**WRITTEN REQUEST 1:**
Tell whether each statement agrees with the new designers text, answering yes or no and quoting the words of the text that decide it. (a) Dolan's education took him to Australia, Japan, and Switzerland. (b) Dolan came to know American craft through his father's woodworking. (c) The youngest ever nominee for the LVMH Prize appears in the first part of the portfolio.
**WRITTEN REQUEST 2:**
Using the new designers text, answer each question briefly.
(a) How many rising designers' collections dress the new faces in this part?
(b) What medium was Dolan drawn to?
(c) Which two kinds of music does the text name?
**WRITTEN REQUEST 3:**
In the new designers text, switch "denim" to "canvas" and write out the stretch from "THE CLASS OF" through "country and hip-hop.".

**GIVEN TEXT:**

THE CLASS OF 2016: NEW DESIGNERS, PART TWO


A close look at some of the season’s sharpest new faces dressed in the latest collections from four rising designers. Take a look at four more new designers, including the youngest ever nominee for the LVMH Prize, in the first part of this portfolio here.

MATTHEW ADAMS DOLAN

Despite a worldly education that led him to Australia, Japan, and Switzerland, the inspiration of Matthew Adams Dolan is definitively American. Having been exposed to the traditions of American craft through his mother’s quilting and needlework, Dolan was drawn to denim as a medium for its tradition and its universality—how it equally acquiesces to both labor and leisure, mass consumption and counterculture, country and hip-hop.

**EXTRACTED MATERIAL:**
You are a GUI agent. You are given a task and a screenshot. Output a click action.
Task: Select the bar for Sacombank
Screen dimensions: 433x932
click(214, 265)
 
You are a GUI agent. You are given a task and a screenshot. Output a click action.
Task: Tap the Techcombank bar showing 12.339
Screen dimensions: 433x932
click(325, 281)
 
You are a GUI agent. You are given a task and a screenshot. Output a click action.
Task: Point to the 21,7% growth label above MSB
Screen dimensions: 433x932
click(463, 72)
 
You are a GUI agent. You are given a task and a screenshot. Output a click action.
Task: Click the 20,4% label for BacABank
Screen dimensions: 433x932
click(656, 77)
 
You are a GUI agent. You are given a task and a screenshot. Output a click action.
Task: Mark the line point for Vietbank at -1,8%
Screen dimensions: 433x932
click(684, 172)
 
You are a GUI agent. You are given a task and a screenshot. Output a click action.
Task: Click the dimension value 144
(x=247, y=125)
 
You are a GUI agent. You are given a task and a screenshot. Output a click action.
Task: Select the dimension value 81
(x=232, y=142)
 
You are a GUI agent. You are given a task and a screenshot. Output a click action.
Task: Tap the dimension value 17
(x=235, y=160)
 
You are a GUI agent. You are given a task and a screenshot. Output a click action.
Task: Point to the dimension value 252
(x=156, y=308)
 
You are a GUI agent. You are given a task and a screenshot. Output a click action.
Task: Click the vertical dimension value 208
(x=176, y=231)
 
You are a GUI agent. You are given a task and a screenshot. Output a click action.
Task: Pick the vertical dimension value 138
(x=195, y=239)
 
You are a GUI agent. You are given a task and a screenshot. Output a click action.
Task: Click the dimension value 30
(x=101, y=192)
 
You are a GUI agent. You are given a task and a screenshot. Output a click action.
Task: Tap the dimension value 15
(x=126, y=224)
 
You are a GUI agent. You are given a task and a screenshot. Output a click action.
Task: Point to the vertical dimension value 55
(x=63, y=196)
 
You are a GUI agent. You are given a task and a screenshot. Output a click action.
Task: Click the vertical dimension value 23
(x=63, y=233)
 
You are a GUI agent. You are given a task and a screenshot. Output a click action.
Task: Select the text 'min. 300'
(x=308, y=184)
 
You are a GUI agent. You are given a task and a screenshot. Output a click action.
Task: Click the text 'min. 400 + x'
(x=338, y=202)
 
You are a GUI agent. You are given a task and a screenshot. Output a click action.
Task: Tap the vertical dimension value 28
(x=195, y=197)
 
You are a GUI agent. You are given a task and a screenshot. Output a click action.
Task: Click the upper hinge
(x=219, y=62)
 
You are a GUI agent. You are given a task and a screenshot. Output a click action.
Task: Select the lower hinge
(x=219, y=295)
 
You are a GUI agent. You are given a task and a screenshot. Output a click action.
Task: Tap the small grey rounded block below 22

**FULL OUTPUT 1:**
(a) Yes: "a worldly education that led him to Australia, Japan, and Switzerland"
(b) No: "through his mother’s quilting and needlework"
(c) Yes: "including the youngest ever nominee for the LVMH Prize, in the first part of this portfolio"

**FULL OUTPUT 2:**
(a) Four
(b) Denim
(c) Country and hip-hop

**FULL OUTPUT 3:**
THE CLASS OF 2016: NEW DESIGNERS, PART TWO


A close look at some of the season’s sharpest new faces dressed in the latest collections from four rising designers. Take a look at four more new designers, including the youngest ever nominee for the LVMH Prize, in the first part of this portfolio here.

MATTHEW ADAMS DOLAN

Despite a worldly education that led him to Australia, Japan, and Switzerland, the inspiration of Matthew Adams Dolan is definitively American. Having been exposed to the traditions of American craft through his mother’s quilting and needlework, Dolan was drawn to canvas as a medium for its tradition and its universality—how it equally acquiesces to both labor and leisure, mass consumption and counterculture, country and hip-hop.